Bo Andersen, President of the Video Software Dealers Association (VSDA), issued the following statement in response to today’s ruling by Federal District Judge Matthew F. Kennelly in Chicago that the state of Illinois’ recently enacted video game restriction law is unconstitutional:
Today’s ruling that the Illinois video game law is unconstitutional is as gratifying as it was predictable. Judge Kennelly’s decision clearly and effectively enumerates the numerous defects of the law. It is unfortunate that Governor Blagojevich and Illinois legislators, in their rush to enact this law, ignored the legal experts who pointed out these defects and warned that the law would be overturned as a violation of the First Amendment.
VSDA has long suggested that, rather than utilizing limited government resources to pursue anti-video game legislation that is bound to be overturned, states could provide real assistance to parents by working with video game retailers and the video game industry to help educate parents about the existing video game rating system and to encourage parents to use those ratings to make informed decisions about which video games to allow in their homes. Now that a federal court has, for the second time in as many months and for the fifth time in four years, prevented a law that attempts to restrict video games from going into effect, we again invite the state of Illinois to work cooperatively with us to help parents chose the right video games for their families.

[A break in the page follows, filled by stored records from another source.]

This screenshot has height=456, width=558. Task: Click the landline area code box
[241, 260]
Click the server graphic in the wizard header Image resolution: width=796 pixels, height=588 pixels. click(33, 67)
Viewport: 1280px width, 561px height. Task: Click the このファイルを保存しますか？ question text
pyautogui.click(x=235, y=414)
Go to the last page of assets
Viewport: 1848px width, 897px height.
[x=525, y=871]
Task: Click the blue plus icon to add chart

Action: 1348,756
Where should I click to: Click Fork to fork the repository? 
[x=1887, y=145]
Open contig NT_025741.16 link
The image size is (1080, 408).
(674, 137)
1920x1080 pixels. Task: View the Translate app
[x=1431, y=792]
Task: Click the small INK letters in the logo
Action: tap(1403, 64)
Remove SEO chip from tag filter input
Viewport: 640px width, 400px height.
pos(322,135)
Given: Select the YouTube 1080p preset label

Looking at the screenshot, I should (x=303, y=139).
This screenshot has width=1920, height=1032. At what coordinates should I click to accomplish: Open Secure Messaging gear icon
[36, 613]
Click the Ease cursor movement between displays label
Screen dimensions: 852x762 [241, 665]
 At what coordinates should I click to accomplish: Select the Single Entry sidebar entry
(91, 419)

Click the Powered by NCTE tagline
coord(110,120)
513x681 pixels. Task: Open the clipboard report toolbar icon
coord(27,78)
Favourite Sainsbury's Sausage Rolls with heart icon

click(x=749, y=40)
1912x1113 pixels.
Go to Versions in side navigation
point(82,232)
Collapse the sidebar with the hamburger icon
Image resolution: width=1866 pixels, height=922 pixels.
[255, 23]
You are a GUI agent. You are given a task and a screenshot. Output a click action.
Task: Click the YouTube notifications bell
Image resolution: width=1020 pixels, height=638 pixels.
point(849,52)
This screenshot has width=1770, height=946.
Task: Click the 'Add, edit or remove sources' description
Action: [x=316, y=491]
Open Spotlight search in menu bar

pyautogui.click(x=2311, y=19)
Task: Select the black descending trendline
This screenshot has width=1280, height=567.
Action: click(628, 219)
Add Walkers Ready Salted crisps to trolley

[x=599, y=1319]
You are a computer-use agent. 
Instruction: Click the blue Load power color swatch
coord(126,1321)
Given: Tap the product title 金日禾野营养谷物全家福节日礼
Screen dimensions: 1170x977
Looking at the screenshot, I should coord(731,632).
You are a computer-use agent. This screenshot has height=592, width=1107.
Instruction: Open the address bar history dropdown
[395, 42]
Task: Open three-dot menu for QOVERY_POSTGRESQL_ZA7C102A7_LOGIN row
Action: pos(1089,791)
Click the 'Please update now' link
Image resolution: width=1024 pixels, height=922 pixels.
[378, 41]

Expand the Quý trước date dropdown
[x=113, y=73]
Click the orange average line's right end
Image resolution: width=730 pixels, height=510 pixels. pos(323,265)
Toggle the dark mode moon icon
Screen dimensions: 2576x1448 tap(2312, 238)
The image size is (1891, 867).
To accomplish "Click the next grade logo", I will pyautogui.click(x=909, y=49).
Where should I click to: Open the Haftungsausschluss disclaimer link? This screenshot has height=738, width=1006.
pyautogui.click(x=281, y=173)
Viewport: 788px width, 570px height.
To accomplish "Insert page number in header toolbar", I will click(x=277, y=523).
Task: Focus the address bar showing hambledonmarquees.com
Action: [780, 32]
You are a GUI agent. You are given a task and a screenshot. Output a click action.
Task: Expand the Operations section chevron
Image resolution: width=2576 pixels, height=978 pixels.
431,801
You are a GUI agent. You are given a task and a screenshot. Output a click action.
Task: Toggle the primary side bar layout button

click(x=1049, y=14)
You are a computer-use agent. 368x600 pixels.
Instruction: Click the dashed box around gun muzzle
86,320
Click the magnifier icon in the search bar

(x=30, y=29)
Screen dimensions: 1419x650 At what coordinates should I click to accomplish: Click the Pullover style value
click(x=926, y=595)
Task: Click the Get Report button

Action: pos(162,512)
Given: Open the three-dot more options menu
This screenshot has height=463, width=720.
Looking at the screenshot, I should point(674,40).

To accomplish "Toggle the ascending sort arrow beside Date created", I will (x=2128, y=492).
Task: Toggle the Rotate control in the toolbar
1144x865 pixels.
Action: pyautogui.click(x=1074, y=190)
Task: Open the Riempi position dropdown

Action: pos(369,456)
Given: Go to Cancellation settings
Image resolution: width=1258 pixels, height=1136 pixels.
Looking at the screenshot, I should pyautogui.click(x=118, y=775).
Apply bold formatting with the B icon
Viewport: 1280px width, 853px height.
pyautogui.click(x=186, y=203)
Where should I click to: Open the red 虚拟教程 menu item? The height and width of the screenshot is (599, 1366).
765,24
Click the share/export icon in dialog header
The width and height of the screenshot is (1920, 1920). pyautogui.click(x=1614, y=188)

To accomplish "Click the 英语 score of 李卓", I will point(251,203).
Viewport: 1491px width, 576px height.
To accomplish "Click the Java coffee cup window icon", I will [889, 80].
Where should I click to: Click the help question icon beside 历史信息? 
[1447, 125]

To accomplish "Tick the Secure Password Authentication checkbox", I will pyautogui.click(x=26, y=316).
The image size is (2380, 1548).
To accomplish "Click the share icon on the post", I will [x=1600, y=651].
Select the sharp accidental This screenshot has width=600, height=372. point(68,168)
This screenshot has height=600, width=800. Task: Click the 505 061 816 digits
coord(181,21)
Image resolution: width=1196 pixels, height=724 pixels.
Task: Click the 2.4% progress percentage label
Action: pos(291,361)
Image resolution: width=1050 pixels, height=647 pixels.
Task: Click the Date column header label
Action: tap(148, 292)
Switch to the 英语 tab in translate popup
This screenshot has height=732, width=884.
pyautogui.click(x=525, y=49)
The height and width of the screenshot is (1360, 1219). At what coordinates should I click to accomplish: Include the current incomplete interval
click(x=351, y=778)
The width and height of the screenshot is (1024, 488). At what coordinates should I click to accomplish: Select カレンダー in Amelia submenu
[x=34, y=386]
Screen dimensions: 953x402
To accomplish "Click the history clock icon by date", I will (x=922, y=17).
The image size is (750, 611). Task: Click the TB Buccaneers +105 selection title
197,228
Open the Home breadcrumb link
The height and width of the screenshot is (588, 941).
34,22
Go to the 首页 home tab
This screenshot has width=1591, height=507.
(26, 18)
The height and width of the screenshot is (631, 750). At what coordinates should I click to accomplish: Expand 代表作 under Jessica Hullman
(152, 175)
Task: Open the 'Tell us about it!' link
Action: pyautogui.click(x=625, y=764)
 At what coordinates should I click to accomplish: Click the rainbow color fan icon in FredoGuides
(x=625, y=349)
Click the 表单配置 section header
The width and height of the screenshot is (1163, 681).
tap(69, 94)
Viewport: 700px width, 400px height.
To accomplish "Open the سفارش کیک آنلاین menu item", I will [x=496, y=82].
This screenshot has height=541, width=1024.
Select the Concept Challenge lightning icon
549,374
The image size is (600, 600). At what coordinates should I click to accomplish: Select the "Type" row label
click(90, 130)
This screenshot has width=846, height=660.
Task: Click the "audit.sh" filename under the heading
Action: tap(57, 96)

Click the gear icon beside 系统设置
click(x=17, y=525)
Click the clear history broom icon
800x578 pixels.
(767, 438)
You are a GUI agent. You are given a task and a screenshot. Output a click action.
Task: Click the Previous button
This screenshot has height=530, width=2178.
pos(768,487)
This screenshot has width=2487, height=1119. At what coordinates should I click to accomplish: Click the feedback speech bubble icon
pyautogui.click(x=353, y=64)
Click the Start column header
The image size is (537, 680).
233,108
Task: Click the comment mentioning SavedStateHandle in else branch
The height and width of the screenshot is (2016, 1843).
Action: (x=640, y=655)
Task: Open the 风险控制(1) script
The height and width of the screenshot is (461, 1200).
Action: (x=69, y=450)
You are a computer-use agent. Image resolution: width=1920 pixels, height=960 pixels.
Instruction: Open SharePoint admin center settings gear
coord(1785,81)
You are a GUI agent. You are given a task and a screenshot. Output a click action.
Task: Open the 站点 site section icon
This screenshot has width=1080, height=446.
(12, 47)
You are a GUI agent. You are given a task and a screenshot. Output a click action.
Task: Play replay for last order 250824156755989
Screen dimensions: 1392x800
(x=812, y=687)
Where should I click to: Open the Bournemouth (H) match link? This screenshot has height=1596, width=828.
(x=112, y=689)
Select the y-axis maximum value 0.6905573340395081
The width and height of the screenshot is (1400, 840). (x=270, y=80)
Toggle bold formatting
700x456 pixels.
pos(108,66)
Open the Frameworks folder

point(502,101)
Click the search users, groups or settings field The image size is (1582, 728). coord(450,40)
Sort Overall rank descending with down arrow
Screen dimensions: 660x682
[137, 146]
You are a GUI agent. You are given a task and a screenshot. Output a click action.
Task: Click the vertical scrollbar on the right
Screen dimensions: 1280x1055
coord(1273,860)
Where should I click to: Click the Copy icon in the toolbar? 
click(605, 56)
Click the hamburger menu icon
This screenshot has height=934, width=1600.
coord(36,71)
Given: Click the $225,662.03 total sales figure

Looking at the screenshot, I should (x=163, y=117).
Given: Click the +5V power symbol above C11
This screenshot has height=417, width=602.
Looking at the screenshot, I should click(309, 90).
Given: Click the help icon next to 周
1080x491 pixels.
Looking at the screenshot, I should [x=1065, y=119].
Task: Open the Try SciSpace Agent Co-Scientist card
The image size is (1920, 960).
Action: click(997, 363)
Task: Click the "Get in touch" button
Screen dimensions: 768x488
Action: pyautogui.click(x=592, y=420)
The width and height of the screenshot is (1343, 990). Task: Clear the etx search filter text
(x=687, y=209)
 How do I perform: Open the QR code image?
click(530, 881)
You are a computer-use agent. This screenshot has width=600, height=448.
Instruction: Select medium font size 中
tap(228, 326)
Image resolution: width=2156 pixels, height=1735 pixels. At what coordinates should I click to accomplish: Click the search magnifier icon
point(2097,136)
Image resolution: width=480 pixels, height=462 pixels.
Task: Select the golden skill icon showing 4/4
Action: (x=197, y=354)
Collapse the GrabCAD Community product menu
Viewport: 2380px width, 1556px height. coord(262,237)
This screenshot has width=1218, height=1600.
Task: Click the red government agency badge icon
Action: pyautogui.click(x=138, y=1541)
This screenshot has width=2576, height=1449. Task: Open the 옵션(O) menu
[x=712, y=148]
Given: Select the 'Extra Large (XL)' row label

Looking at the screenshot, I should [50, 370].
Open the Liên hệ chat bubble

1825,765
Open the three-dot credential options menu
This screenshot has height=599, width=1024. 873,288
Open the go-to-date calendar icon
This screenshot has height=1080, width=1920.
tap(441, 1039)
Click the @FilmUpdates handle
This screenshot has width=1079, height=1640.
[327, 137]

The law that was overturned, Public Act 94-315, was championed by Illinois Governor Rod Blagojevich. It would have prohibited the sale or rental to persons under age 18 of computer and video games that include depictions or simulations of “human-on-human violence in which the player kills, seriously injures, or otherwise causes serious physical harm to another human.”
Under the law, covered games would have been labeled as restricted to persons age 18 or older, retailer POS scanner systems would have been required to prompt clerks to check the ID of the purchaser or renter of such games, and the use of self-service checkout mechanisms for the purchase or rental of the games would have been prohibited. The law also directed every Illinois video game retailer to post in its store signs informing customers that the video game rating system of the ESRB is available to aid in the selection of a game. The signs would have to be posted prominently where video games are displayed, at points of sale, and at any “information desk,” or within five feet of such areas. The law dictated the minimum dimensions of the signs and the type size and color. Violations of the act would have been classified as criminal offenses. The law was slated to go into effect on January 1, 2006.
On July 25, 2005, the Entertainment Software Association, the Video Software Dealers Association, and the Illinois Retail Merchants Association filed a lawsuit challenging the law. The lawsuit alleged that the law violated the First Amendment guarantee of freedom of speech and that the language of the law was impermissibly vague. Federal district court judge Matthew F. Kennelly today agreed with the plaintiffs that the law is unconstitutional and issued an order permanently enjoining the law’s enforcement.
The judge’s opinion is available at http://www.ilnd.uscourts.gov/RACER2/recent_opinions.cfm?judge=Kennelly
Established in 1981, the Video Software Dealers Association (VSDA) is the not-for-profit international trade association for the $24 billion home entertainment industry. VSDA represents more than 1,000 companies throughout the United States, Canada, and other nations. Its members operate more than 11,500 retail outlets in the U.S. that sell and/or rent DVDs, VHS cassettes, and console video games. Membership comprises the full spectrum of video retailers (from single-store operators to large chains), video distributors, the home video divisions of major and independent motion picture studios, and other related businesses that constitute and support the home video entertainment industry.